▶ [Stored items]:
————————
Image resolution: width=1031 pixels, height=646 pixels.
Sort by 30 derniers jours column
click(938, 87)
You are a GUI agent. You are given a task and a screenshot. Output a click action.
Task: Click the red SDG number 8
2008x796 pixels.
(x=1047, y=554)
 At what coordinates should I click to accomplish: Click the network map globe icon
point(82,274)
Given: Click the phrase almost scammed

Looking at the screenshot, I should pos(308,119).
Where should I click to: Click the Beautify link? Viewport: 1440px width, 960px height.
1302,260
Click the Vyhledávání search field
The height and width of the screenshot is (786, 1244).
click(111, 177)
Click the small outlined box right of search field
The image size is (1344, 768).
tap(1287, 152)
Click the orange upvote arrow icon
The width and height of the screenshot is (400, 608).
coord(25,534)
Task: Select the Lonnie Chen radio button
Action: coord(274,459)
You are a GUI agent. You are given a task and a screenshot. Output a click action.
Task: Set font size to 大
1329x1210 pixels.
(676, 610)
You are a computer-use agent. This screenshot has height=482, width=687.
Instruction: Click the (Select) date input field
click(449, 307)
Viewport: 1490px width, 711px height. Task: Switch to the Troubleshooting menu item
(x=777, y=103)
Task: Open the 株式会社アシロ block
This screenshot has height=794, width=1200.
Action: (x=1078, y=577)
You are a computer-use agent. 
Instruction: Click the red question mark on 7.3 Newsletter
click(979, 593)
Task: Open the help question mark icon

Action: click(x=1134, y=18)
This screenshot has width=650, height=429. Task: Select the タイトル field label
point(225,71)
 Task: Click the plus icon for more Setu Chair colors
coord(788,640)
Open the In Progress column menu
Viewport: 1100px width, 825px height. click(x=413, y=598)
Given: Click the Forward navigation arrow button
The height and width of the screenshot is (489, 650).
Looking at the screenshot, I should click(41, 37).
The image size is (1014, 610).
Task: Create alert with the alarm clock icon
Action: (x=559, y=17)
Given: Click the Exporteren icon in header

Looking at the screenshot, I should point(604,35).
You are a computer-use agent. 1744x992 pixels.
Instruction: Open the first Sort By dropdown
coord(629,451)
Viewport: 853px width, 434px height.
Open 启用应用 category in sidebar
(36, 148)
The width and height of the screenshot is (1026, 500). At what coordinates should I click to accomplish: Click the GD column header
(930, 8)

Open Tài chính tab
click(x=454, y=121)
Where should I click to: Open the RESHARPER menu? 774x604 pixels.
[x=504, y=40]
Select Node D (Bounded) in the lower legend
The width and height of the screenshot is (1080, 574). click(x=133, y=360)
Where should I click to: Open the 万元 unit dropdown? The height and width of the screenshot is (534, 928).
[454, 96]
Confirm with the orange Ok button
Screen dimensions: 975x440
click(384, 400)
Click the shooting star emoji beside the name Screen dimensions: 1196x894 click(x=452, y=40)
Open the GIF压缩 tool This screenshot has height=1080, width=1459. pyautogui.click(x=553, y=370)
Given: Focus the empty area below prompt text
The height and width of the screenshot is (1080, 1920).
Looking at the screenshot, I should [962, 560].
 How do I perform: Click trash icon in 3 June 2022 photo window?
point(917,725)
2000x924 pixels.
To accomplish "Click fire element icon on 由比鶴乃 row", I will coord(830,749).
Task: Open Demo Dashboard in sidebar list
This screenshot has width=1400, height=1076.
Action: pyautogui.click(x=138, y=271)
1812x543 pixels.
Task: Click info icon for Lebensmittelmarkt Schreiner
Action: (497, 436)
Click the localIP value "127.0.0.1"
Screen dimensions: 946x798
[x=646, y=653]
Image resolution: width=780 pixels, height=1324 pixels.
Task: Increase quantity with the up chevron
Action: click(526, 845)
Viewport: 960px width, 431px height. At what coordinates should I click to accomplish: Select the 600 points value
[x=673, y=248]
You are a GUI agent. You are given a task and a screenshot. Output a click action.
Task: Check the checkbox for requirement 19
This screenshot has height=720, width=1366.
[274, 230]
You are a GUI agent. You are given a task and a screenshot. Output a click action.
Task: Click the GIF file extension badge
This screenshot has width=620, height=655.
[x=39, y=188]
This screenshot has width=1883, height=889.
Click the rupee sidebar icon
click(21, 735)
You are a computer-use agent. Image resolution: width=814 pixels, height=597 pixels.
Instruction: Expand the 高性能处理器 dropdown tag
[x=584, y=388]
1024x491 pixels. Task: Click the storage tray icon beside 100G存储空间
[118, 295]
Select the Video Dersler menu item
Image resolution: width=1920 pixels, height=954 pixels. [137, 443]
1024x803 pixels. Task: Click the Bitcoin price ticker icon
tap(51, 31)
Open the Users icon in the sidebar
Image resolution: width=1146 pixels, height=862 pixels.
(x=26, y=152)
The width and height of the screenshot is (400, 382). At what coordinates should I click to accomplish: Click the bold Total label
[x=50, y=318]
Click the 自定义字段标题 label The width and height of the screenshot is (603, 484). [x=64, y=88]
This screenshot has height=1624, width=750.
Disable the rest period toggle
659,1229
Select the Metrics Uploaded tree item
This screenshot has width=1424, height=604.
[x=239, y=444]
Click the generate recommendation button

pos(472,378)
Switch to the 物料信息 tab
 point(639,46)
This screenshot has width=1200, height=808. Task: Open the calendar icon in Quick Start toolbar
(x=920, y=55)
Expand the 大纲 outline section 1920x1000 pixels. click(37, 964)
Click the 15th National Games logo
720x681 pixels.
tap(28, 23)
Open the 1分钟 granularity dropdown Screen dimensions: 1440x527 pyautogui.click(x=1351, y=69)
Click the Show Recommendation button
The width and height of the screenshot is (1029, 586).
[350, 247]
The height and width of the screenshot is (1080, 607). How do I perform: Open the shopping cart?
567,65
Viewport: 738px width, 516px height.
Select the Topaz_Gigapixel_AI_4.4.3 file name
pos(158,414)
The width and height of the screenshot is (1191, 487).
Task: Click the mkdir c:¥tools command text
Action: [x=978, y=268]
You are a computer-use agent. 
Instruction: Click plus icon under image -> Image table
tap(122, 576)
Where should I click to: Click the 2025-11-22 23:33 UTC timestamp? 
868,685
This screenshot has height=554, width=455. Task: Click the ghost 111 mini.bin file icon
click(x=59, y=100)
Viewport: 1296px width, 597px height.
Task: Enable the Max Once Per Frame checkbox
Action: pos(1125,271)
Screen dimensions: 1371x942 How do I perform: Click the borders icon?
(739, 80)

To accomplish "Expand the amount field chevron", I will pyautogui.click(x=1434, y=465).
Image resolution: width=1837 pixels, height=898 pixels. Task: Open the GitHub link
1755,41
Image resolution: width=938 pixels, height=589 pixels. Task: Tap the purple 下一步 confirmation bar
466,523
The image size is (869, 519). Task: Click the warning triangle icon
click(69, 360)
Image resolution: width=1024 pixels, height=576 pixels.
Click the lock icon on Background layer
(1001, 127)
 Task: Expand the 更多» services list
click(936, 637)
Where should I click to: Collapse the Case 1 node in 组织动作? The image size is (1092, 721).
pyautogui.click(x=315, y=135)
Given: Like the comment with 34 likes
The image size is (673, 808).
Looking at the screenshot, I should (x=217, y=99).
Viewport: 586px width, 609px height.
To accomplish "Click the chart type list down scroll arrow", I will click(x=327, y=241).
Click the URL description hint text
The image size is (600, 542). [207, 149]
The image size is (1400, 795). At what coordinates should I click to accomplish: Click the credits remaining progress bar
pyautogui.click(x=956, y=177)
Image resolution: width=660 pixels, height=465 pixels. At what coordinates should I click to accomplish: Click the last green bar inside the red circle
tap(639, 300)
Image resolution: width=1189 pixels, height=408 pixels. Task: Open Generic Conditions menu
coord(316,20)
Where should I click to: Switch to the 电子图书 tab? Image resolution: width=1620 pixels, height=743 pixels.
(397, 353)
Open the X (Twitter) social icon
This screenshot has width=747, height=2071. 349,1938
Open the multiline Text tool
————————
▶ [The task]: Copy out the lines above exactly, beginning at the one that contains "Disable the rest period toggle" and ending at the one that contains "Expand the 大纲".

▶ [Output for this exercise]:
Disable the rest period toggle
659,1229
Select the Metrics Uploaded tree item
This screenshot has width=1424, height=604.
[x=239, y=444]
Click the generate recommendation button

pos(472,378)
Switch to the 物料信息 tab
 point(639,46)
This screenshot has width=1200, height=808. Task: Open the calendar icon in Quick Start toolbar
(x=920, y=55)
Expand the 大纲 outline section 1920x1000 pixels. click(37, 964)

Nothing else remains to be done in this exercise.